What is Expressiveness in a Computer Language
pc at p-cos.net
Wed Jun 21 15:01:33 CEST 2006
Joachim Durchholz wrote:
> Pascal Costanza schrieb:
>> (It's really important to understand that the idea is to use this for
>> deployed programs - albeit hopefully in a more structured fashion -
>> and not only for debugging. The example I have given is an extreme one
>> that you would probably not use as such in a "real-world" setting, but
>> it shows that there is a boundary beyond which static type systems
>> cannot be used in a meaningful way anymore, at least as far as I can
> As soon as the running program can be updated, the distinction between
> "static" (compile time) and "dynamic" (run time) blurs.
> You can still erect a definition for such a case, but it needs to refer
> to the update process, and hence becomes language-specific. In other
> words, language-independent definitions of dynamic and static typing
> won't give any meaningful results for such languages.
> I'd say it makes more sense to talk about what advantages of static vs.
> dynamic typing can be applied in such a situation.
> E.g. one interesting topic would be the change in trade-offs: making
> sure that a type error cannot occur becomes much more difficult
> (particularly if the set of available types can change during an
> update), so static typing starts to lose some of its appeal; OTOH a good
> type system can give you a lot of guarantees even in such a situation,
> even if it might have to revert to the occasional run-time type check,
> so static checking still has its merits.

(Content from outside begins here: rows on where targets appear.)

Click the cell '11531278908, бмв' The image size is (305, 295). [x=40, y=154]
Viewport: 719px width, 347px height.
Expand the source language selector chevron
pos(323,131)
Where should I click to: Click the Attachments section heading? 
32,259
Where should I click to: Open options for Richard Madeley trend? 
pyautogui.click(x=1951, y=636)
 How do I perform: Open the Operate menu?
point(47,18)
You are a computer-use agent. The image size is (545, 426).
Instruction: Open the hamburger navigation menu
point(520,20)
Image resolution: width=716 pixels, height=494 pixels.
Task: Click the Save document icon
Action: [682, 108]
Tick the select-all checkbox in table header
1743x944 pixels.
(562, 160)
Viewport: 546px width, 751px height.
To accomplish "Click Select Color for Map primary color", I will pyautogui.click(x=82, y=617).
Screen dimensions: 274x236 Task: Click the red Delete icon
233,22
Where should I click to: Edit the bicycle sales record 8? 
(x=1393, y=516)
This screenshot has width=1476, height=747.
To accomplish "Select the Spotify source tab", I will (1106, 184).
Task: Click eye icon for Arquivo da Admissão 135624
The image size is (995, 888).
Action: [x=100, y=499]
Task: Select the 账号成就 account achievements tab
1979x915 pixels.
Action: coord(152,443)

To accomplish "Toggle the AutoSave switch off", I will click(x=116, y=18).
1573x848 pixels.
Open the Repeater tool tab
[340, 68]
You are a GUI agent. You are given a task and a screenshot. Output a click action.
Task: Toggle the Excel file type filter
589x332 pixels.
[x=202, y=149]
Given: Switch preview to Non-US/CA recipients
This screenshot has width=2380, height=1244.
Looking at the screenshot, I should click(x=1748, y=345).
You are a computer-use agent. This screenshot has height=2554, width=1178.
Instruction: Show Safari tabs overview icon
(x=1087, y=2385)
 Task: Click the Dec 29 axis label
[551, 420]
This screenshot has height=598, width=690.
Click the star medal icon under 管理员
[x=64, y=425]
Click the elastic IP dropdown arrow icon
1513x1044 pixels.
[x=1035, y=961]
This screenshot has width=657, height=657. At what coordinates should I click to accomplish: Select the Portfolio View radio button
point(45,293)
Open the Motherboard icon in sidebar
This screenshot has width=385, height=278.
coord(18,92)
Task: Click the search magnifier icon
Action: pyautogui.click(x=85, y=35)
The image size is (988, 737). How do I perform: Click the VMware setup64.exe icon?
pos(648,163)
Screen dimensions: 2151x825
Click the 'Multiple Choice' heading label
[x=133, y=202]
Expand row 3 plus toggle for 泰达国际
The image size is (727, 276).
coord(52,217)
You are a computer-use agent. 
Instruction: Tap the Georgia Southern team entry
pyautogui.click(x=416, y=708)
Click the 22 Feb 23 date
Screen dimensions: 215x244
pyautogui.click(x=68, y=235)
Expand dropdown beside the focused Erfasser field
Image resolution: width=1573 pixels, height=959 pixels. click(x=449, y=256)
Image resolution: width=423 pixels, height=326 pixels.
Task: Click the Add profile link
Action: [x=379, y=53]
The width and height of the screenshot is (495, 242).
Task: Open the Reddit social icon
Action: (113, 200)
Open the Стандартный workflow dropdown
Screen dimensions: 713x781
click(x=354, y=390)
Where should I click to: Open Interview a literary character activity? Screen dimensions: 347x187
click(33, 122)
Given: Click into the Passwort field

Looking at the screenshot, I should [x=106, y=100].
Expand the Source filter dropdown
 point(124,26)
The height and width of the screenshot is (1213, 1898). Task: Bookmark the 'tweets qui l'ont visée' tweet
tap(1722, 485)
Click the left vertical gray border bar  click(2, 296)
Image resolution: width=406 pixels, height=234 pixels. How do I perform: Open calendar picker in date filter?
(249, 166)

I am not opposed to this view. The two examples I have given for things
that are impossible in static vs. dynamic type systems were
intentionally extreme to make the point that you have to make a choice,
that you cannot just blindly throw (instances of) both approaches
together. Static type systems potentially change the semantics of a
language in ways that cannot be captured by dynamically typed languages
anymore, and vice versa.
There is, of course, room for research on performing static type checks
in a running system, for example immediately after or before a software
update is applied, or maybe even on separate type checking on software
increments such that guarantees for their composition can be derived.
However, I am not aware of a lot of work in that area, maybe because the
static typing community is too focused on compile-time issues.
Personally, I also don't think that's the most interesting issue in that
area, but that's of course only a subjective opinion.